出かけた歳末の大型スーパーは帰省先とさして変わらない様子と品揃えだった。なんだか安心した。でも私はここに一人でいる。お肉もお魚も複数人分の量ばかりで、賑やかな品物は、私のためのものではないとわかった。
向こうが見えるように酢蓮、跳ねるように海老、ええことがあるようによろ昆布、とあれこれ言って満遍なくおせちを食べさせる母や祖母がなんとなく思い出された。実家と同じように、でも手抜きすることにして日本酒と小さめパックのおせちセットを買ってみる。追加で好きなおかずだけ支度した。

いつもは大晦日のお昼に神棚さんに祝詞をあげ、おせちとお供えのお酒をいただいて「年取り」をする。父方の家の習慣らしい。体調が悪くてお昼には間に合わず、お夕飯に少しお正月のおかずとお蕎麦をいただくことにした。どこへともなく、遥拝をしてみた。
元旦は早起きして、お雑煮、おせちにお供えのお酒。習慣に従うなら、神棚さんにお供えした丸餅と葉付きみかんを下げてお雑煮と食後の甘いものにする。どちらも省いてお雑煮だけ。丸餅を見つけて買ってきたものだ。お供えする神棚さんはないからお守り出そうか、いやもうお日様でいいだろう東を向こうそれから神宮の西、と遥拝した。

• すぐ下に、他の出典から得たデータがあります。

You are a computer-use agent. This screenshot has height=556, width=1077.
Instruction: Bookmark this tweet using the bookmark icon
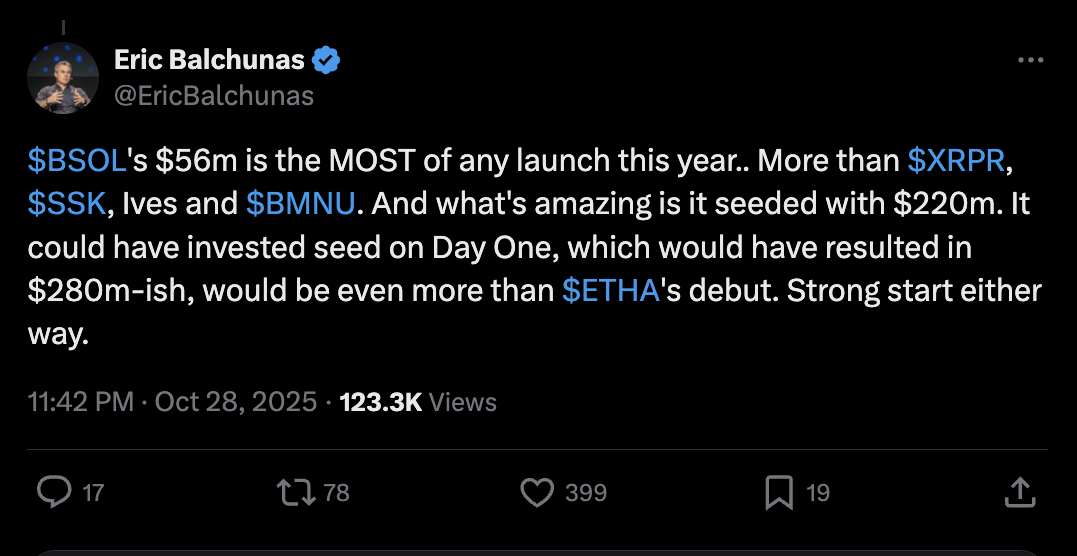(779, 492)
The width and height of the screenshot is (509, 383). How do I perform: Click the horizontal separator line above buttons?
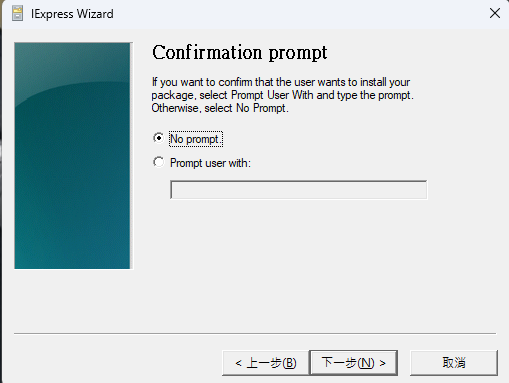click(x=255, y=333)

おせちにお箸をつけて、気づいた。どれも二切ずつ入っている。
つま先と壁紙を見ながらたベた。すぐにおなか一杯になった。

夜に、お湯をわかしながら思う。私はお正月という儀式をしたかっただけなのかもしれない。それで安心したかったのかもしれない。私の過ごした今年のお正月は、あの人や、たくさんの人が経験しているお正月なんだろうか。私は少し出遅れただけなんだろうな。
まだあと二日ある。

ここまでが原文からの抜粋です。